Asked about John Slick’s involvement, Kelley declined comment except to say that he “is extremely ill at this point.”
The defendant: A twice divorced eighth-grade drop-out and York native, Skip Slick has worked as a laborer and construction worker. His criminal history includes convictions for theft by deception (1978), DUI (1993) and theft by deception and passing bad checks (2000).
On probation for the 2000 case at the time of his arrest in the Allen case, Slick’s probation was subsequently revoked, and he finished serving that sentence Oct. 29. Since then he has remained in jail without bail.
His younger sister, Arlene Slick, with whom he had lived on West King Street in the past, said she does not believe he had anything to do with Allen’s death.
“If he admitted to it in court, he was pretty stupid,” she said. “I don’t know what his problem is. Maybe he figures if he spends enough time in jail, he’ll get the medical care he needs. I don’t know.”
After a three-week trial in October, defendants Gregory H. Neff and Robert N. Messersmith were found guilty of second-degree murder and are serving state prison sentences. Former York City Mayor Charles Robertson, a police officer at the time Allen was killed, was acquitted.
Deputy prosecutor Tim Barker, in court with Kelley yesterday, said he would not engage in “speculation” about whether some who fired at Allen’s vehicle have escaped prosecution.

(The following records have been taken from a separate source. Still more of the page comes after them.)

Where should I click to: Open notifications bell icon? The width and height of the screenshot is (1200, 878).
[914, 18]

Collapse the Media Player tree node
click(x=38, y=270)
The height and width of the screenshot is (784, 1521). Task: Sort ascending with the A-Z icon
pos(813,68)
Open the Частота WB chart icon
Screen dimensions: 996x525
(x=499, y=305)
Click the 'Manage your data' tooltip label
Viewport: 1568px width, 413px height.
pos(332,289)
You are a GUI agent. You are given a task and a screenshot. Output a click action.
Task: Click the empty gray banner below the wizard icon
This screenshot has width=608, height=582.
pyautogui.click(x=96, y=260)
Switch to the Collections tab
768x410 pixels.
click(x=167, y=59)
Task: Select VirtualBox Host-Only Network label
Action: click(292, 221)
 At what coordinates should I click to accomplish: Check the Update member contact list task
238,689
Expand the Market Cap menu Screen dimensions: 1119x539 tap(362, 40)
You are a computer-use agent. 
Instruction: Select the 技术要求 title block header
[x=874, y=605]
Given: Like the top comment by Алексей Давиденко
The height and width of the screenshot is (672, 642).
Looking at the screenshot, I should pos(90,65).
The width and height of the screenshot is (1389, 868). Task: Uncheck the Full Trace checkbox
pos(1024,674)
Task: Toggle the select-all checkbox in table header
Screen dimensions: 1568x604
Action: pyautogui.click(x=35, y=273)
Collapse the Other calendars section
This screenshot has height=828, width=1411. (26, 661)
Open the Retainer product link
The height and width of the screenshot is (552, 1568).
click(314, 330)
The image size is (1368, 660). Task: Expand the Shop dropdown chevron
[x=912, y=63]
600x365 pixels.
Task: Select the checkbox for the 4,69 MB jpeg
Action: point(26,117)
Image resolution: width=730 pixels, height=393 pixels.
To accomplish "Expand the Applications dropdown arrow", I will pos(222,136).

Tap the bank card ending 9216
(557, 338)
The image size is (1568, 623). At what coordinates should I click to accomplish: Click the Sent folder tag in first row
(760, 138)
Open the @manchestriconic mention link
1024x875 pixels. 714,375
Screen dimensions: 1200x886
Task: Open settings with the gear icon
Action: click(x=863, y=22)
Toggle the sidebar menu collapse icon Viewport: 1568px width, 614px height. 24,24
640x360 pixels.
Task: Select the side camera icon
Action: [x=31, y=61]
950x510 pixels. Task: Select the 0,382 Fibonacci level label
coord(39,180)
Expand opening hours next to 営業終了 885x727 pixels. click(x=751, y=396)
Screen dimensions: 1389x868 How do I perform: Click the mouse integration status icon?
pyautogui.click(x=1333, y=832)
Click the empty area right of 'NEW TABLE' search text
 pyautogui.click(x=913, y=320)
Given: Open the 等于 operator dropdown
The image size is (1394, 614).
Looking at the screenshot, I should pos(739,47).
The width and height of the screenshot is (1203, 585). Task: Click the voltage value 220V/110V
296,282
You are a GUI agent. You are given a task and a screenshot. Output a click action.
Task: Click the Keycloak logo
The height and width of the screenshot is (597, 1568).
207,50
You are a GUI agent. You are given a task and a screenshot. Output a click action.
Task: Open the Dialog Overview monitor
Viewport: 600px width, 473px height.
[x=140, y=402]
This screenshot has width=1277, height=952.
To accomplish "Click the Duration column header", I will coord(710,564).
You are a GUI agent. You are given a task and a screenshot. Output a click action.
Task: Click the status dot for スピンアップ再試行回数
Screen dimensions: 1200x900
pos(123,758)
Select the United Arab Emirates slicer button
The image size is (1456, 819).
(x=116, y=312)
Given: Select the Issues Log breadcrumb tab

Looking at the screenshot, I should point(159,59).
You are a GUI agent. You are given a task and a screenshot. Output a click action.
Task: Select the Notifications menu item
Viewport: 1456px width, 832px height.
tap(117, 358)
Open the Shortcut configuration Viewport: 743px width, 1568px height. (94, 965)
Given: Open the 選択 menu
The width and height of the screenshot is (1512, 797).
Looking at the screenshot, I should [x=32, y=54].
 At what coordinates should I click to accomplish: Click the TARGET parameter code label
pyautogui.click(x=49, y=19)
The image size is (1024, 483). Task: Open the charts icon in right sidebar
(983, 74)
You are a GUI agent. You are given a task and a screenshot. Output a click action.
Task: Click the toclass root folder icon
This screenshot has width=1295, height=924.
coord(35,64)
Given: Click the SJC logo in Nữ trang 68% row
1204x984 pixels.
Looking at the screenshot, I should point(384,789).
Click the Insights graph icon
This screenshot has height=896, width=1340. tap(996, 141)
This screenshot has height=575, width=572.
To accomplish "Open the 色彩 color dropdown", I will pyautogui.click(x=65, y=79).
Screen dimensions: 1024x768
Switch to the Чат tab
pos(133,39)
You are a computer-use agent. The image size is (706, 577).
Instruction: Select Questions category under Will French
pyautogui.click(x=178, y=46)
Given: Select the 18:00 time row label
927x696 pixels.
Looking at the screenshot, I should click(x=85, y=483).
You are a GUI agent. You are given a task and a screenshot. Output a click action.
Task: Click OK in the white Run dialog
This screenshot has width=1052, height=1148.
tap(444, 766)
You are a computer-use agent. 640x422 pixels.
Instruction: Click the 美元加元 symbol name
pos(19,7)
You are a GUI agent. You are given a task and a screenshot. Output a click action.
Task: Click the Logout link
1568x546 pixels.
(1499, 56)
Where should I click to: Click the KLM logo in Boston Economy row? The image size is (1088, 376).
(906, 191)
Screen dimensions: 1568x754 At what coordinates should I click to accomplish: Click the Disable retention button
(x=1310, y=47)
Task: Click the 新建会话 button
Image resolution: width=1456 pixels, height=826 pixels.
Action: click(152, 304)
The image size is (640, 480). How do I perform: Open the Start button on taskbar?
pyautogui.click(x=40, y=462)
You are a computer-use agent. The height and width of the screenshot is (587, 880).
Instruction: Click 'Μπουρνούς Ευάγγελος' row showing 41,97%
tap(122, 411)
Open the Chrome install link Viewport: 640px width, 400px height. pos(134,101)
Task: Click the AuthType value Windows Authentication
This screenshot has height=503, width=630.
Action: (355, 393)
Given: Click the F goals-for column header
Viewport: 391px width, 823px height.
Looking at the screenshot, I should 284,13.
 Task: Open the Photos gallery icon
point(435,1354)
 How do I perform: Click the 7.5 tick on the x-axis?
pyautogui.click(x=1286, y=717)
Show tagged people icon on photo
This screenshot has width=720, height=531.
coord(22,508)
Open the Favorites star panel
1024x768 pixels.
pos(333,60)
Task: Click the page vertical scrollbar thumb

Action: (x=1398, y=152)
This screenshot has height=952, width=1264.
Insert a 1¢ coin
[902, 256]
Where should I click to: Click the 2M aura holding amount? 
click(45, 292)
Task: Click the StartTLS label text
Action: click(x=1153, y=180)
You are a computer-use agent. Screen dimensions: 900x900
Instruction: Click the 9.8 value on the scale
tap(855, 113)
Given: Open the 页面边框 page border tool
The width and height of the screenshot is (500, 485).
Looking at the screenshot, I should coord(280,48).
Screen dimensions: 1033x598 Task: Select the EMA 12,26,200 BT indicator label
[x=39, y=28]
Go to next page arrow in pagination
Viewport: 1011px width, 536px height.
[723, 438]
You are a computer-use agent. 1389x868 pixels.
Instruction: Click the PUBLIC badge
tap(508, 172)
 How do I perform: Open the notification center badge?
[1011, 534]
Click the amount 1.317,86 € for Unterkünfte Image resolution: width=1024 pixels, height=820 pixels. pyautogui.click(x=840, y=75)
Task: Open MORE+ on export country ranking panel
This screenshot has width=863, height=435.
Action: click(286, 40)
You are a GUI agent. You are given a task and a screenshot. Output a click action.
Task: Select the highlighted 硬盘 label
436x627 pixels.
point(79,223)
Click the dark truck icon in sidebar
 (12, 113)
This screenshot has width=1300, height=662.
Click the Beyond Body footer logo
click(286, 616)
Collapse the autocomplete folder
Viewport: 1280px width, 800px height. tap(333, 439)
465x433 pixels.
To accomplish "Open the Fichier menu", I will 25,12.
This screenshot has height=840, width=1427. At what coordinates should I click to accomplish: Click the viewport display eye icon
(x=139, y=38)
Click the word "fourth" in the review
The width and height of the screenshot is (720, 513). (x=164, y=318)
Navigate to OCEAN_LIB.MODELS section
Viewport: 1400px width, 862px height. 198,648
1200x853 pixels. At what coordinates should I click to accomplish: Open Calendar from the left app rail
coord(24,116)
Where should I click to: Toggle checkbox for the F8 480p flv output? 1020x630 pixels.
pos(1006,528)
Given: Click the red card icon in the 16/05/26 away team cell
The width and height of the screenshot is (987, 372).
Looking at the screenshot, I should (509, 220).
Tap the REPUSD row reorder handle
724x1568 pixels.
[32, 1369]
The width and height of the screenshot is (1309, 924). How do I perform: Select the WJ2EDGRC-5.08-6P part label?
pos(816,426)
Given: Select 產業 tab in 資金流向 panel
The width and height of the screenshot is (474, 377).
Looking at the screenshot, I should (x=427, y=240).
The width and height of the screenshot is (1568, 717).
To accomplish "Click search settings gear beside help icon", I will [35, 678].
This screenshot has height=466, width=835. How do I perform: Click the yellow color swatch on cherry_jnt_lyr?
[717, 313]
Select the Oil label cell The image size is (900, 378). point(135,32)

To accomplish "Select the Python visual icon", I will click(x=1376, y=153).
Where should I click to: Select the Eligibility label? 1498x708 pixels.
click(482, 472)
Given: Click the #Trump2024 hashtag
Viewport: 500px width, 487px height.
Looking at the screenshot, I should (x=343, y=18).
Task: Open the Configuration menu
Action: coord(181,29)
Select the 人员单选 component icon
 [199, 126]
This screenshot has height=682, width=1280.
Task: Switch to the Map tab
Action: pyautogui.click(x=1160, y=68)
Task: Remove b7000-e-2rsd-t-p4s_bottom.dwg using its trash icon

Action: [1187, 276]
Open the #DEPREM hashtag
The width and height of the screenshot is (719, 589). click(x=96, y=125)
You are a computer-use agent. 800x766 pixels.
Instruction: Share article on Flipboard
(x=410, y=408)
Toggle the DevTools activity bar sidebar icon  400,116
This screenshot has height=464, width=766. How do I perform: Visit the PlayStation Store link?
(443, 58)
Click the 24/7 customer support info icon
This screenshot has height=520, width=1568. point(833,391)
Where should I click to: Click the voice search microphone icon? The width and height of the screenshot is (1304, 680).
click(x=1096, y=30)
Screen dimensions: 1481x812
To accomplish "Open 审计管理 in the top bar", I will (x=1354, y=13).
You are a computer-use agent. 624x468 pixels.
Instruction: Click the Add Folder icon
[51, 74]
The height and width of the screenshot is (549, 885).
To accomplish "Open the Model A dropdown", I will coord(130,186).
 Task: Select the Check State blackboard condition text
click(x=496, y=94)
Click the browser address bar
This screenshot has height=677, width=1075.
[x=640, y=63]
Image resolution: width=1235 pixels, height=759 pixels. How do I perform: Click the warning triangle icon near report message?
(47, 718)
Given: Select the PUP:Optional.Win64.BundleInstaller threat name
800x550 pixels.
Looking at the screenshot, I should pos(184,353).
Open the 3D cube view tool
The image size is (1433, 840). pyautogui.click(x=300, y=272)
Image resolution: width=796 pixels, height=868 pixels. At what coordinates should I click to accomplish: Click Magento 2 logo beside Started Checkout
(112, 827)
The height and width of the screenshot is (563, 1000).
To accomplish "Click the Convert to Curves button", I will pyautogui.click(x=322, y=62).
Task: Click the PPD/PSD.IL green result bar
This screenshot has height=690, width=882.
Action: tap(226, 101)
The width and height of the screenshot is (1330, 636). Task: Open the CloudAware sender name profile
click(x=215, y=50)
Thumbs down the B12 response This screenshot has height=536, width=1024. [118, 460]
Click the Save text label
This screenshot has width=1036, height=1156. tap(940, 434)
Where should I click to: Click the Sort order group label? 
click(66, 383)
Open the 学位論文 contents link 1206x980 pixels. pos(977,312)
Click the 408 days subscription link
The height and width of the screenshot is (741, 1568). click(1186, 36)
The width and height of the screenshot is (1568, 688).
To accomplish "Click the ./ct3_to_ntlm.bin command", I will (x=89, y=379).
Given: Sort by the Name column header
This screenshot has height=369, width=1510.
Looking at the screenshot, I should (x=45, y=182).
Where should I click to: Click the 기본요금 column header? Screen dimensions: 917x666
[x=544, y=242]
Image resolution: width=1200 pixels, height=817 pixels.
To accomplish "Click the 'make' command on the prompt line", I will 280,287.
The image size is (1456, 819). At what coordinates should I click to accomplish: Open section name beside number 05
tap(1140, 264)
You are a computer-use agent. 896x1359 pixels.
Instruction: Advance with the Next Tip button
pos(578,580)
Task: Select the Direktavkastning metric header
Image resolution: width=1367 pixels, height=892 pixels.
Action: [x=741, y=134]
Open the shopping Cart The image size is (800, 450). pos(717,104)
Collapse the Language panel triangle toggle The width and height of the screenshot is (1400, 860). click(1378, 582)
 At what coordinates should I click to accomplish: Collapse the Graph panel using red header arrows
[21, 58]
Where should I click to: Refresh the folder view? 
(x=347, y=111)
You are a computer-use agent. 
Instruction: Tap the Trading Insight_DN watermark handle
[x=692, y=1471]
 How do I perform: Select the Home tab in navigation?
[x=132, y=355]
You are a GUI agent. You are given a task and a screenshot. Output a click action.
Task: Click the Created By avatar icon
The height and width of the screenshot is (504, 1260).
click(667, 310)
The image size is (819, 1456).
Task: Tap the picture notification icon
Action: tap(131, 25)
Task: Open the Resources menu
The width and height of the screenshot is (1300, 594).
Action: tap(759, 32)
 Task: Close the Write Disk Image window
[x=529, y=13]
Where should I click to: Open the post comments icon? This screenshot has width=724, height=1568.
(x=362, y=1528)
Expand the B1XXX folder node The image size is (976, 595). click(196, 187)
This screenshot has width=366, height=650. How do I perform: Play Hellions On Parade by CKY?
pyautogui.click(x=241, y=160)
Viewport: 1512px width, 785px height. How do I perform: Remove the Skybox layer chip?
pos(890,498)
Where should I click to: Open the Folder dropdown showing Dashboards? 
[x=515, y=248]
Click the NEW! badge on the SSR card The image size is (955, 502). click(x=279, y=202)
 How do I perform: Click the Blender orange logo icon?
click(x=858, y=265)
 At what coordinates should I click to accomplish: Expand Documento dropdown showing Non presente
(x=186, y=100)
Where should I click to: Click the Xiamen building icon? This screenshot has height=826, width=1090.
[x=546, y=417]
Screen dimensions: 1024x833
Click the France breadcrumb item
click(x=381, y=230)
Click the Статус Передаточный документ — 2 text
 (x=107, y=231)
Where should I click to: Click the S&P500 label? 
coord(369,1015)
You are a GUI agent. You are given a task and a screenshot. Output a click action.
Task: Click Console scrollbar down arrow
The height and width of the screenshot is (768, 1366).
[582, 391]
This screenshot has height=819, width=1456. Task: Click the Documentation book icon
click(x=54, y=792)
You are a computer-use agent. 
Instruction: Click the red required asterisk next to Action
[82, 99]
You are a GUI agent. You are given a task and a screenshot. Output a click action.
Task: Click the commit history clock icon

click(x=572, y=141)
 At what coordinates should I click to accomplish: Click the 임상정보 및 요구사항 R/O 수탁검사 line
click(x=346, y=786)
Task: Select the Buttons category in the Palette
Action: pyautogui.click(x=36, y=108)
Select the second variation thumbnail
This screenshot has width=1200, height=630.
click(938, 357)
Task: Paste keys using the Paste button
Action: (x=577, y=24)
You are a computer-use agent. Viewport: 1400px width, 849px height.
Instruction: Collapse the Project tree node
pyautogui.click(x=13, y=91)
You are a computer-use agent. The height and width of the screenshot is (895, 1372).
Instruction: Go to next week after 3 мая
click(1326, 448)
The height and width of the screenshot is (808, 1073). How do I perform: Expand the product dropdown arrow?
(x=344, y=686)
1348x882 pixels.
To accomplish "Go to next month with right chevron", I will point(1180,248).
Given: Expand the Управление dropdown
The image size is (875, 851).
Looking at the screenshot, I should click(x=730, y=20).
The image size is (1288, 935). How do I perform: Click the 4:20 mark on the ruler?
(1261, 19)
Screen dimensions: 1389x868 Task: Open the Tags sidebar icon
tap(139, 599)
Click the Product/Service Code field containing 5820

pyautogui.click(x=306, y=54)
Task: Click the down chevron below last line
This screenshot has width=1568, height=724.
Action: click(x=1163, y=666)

“We were given a body of information and were able to gather a body of evidence,” Barker said. But as of now, he said, “those leads are dry. We have exhausted all we have. If we get evidence and information that is credible … of course we’re going to look at it seriously.”
Allen’s family has filed a federal civil-rights suit against York City, Robertson and four former city police officers. That case if pending in Harrisburg, but federal Judge Yvette Kane recently put the lawsuit on hold while city officials determine whether the city’s insurance carrier will cover the claim.